Saga works because it’s incredibly fun to read and visually stunning, and all of its pieces work together in service of its message. Our narrator is Hazel, the child of aliens Alana and Marko, whose loyalties fall on opposite sides of a violent intergalactic war with no end in sight. Many parties with ulterior motives for the conflict’s continuation are determined to track down and destroy the family that serves as evidence that the two sides can live together peacefully.

In addition to following our main protagonists through space, we meet some surprisingly sympathetic characters whose mission stands at odds with the very existence of our favorite family of aliens. Among these characters:

Other characters include the royals of the Robot Kingdom and the members of Marko’s own family, all scouring the universe for our main trio.

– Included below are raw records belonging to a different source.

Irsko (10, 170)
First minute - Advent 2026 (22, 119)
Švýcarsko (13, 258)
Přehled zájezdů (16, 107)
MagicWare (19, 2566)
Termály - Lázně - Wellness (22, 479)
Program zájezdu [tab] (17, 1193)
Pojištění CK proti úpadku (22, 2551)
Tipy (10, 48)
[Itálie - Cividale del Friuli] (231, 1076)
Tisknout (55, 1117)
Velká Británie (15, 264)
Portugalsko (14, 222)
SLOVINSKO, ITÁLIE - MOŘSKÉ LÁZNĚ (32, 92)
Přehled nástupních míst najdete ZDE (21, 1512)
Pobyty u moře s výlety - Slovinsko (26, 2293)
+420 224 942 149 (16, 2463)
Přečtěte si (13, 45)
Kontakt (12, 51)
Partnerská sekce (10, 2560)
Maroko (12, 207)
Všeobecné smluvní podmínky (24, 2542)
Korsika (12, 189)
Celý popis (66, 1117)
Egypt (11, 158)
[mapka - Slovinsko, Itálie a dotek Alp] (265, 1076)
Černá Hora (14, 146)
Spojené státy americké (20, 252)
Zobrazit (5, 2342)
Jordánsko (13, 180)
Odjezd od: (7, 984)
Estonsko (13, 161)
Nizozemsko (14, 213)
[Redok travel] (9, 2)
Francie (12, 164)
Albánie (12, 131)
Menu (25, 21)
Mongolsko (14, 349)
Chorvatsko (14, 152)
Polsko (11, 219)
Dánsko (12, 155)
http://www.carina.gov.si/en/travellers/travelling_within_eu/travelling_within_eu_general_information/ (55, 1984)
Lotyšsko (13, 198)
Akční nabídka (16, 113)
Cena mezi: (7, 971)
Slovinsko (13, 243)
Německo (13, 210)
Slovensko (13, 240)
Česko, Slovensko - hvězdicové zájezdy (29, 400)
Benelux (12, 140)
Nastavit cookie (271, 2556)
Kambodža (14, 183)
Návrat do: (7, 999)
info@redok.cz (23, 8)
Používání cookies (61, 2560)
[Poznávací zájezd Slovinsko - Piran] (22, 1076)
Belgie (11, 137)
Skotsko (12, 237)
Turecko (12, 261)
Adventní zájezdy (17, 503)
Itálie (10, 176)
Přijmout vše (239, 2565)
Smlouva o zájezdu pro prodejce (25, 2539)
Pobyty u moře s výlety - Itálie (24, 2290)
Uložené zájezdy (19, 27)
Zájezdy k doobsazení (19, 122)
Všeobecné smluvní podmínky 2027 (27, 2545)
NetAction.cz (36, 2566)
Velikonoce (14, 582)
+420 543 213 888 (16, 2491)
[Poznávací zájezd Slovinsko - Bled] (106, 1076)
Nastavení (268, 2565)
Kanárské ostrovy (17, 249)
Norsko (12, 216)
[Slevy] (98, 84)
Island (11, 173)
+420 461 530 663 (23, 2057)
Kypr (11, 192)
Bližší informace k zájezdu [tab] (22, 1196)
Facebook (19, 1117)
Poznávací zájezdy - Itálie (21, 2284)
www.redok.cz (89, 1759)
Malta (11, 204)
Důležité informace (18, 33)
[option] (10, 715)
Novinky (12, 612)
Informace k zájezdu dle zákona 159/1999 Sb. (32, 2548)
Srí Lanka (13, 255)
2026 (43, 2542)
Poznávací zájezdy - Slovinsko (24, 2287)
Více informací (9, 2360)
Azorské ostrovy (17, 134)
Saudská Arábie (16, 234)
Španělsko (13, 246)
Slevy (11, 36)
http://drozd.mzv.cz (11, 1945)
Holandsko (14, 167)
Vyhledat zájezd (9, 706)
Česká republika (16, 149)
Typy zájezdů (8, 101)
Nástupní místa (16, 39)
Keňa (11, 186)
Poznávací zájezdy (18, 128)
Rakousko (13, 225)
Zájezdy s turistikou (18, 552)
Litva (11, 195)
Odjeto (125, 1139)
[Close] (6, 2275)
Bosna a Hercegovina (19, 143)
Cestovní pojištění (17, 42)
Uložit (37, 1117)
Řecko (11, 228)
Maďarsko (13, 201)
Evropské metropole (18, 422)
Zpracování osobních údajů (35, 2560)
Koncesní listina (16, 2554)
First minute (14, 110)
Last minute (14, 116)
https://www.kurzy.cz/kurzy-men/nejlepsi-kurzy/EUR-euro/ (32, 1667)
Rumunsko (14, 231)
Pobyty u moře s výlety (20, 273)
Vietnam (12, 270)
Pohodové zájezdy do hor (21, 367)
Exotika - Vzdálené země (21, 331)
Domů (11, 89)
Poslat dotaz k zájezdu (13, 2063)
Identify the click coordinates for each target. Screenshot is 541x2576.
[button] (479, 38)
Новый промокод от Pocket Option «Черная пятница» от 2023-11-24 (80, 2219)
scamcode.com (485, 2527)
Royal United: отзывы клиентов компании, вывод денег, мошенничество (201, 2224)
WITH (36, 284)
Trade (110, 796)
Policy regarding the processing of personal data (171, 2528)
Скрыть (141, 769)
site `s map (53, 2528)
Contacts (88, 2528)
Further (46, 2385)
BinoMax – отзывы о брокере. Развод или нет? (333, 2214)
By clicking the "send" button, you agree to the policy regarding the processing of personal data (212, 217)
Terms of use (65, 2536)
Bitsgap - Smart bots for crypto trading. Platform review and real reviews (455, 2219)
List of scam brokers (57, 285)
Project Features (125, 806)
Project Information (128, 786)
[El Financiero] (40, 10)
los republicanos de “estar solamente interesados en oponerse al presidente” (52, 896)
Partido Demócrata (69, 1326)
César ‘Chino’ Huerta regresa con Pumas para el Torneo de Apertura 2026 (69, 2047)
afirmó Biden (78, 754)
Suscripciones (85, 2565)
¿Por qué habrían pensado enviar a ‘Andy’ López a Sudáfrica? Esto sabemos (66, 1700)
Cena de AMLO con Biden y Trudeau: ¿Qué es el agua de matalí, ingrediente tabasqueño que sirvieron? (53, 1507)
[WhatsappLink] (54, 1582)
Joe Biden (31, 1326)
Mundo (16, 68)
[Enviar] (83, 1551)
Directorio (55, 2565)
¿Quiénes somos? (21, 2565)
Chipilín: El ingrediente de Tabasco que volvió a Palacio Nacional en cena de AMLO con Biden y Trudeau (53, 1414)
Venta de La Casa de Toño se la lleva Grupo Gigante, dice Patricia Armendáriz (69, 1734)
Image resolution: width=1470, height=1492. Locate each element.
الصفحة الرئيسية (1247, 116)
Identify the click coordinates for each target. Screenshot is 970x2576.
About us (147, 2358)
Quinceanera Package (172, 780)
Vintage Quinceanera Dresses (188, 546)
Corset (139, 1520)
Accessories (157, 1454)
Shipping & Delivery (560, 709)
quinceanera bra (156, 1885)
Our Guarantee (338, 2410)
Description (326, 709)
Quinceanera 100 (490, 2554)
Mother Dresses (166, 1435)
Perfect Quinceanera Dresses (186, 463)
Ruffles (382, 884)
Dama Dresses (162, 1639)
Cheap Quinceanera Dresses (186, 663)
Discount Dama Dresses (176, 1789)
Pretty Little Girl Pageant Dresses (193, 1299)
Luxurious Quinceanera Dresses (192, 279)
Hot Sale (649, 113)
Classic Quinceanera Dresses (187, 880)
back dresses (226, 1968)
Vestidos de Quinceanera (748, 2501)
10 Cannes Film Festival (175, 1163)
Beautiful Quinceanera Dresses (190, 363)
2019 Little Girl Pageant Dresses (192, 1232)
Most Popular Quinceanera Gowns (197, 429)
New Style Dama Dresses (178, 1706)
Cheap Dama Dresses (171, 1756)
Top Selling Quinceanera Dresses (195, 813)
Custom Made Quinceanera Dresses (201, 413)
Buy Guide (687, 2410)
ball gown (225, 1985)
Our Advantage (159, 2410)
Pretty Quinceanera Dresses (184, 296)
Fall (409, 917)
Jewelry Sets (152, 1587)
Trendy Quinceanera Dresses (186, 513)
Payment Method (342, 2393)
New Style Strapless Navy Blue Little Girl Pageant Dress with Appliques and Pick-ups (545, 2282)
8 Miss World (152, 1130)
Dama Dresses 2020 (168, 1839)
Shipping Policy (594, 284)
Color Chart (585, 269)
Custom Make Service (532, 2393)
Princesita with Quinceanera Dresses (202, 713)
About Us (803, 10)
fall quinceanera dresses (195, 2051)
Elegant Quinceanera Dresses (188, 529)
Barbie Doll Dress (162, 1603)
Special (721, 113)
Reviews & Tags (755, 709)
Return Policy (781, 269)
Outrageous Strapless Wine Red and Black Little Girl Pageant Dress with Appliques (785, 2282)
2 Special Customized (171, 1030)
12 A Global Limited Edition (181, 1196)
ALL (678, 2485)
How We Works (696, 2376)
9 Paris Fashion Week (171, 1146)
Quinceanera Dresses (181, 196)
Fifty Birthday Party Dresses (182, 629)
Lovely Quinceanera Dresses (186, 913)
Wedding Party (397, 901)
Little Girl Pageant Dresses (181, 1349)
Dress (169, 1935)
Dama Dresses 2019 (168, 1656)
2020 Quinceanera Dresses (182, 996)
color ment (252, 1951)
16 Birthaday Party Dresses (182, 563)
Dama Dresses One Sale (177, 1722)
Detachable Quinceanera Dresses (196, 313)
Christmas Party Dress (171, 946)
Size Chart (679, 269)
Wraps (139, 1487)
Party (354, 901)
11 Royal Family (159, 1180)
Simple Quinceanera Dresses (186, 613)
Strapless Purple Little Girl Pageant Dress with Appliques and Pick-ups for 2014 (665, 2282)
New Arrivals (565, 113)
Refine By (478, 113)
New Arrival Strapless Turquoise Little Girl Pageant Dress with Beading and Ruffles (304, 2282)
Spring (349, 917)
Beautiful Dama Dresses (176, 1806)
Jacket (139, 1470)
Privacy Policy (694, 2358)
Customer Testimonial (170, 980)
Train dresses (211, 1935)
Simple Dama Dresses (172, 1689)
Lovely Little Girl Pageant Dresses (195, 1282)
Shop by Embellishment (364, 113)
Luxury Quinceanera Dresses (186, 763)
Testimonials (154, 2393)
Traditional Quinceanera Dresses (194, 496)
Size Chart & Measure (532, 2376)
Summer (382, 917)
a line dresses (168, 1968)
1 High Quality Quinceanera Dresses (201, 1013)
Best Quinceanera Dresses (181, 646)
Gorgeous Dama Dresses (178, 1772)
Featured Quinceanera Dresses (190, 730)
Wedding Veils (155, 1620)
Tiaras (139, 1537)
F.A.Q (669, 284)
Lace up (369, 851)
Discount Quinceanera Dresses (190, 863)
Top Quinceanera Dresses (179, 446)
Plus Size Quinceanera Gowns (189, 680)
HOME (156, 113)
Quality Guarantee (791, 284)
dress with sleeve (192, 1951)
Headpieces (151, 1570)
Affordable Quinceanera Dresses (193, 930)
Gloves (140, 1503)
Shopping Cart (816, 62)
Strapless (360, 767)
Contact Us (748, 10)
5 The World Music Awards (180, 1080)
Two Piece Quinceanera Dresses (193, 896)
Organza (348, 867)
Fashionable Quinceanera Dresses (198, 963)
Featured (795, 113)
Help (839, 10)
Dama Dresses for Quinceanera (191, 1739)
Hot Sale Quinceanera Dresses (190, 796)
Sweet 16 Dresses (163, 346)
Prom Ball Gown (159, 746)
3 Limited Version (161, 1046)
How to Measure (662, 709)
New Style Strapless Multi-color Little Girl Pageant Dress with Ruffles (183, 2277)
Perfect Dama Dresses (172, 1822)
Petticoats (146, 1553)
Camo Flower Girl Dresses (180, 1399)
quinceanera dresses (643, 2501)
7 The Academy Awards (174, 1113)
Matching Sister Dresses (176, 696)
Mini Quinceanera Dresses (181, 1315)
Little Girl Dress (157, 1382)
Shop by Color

Saga takes many cues from Star Trek, blending humor, alien terrain and action sequences to bring characters together of different cultures, gender identities and beliefs in order to survive and thrive (sadly, with a distinct lack of tribbles). You don’t have to be a sci-fi fan to enjoy this story, though you may be out of luck if lasers and magical tree rockets aren’t your thing.

If you breeze through Book One in a day, don’t worry; we have Book Two (Image Comics, 2017) in the Roesch Library Leisure Reading Collection, too.